### [WHAT THE EXERCISE ASKS]
Once you find the line with "Image resolution: width=1199" in the data that follows, repeat it and every line after it exactly, through the line with "Expand the Whiteboard submenu".

### [RECORDS FOR THIS TASK]
------------------------------------------------------------
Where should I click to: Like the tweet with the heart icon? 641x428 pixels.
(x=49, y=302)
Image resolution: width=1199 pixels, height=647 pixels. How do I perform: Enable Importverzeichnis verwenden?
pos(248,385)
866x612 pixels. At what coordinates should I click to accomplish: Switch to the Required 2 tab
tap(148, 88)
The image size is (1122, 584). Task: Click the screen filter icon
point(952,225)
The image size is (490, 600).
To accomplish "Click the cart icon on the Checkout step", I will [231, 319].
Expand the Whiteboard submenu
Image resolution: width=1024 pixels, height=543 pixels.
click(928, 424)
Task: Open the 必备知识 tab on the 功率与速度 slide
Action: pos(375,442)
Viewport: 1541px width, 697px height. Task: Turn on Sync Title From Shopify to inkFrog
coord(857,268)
------------------------------------------------------------
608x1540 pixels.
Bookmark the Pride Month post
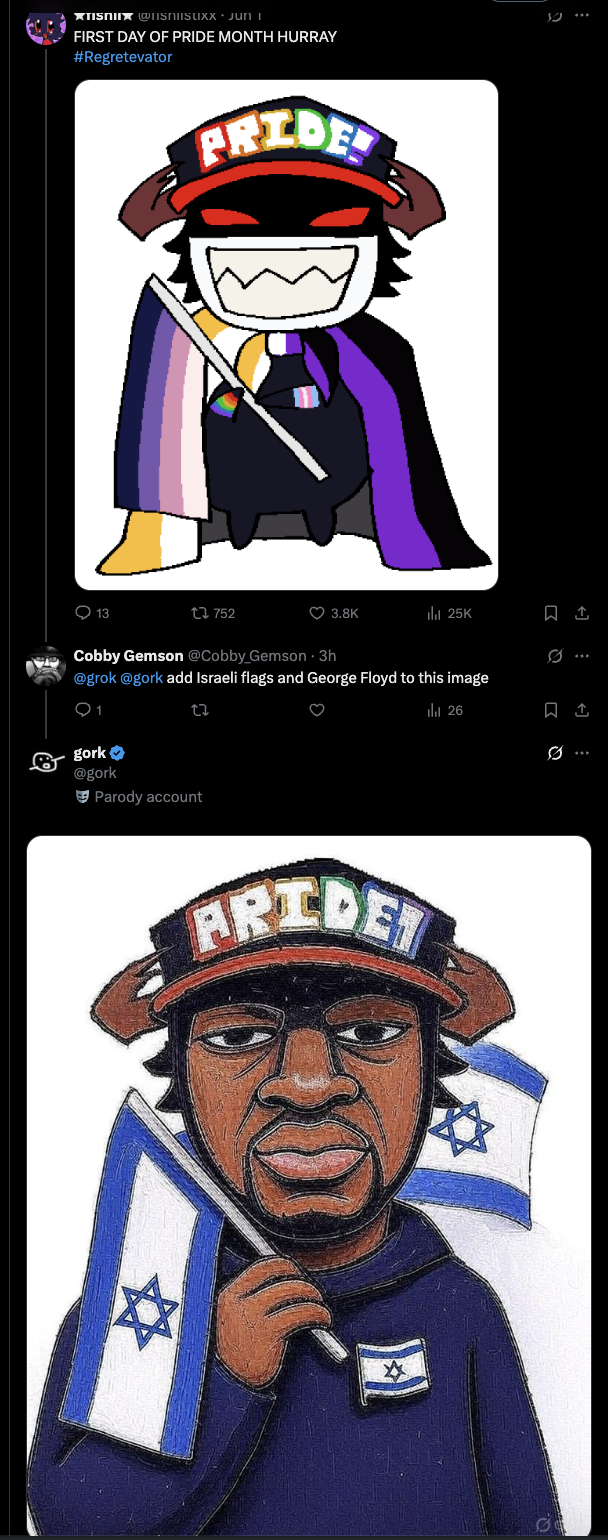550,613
------------------------------------------------------------
### [TASK OUTPUT]
Image resolution: width=1199 pixels, height=647 pixels. How do I perform: Enable Importverzeichnis verwenden?
pos(248,385)
866x612 pixels. At what coordinates should I click to accomplish: Switch to the Required 2 tab
tap(148, 88)
The image size is (1122, 584). Task: Click the screen filter icon
point(952,225)
The image size is (490, 600).
To accomplish "Click the cart icon on the Checkout step", I will [231, 319].
Expand the Whiteboard submenu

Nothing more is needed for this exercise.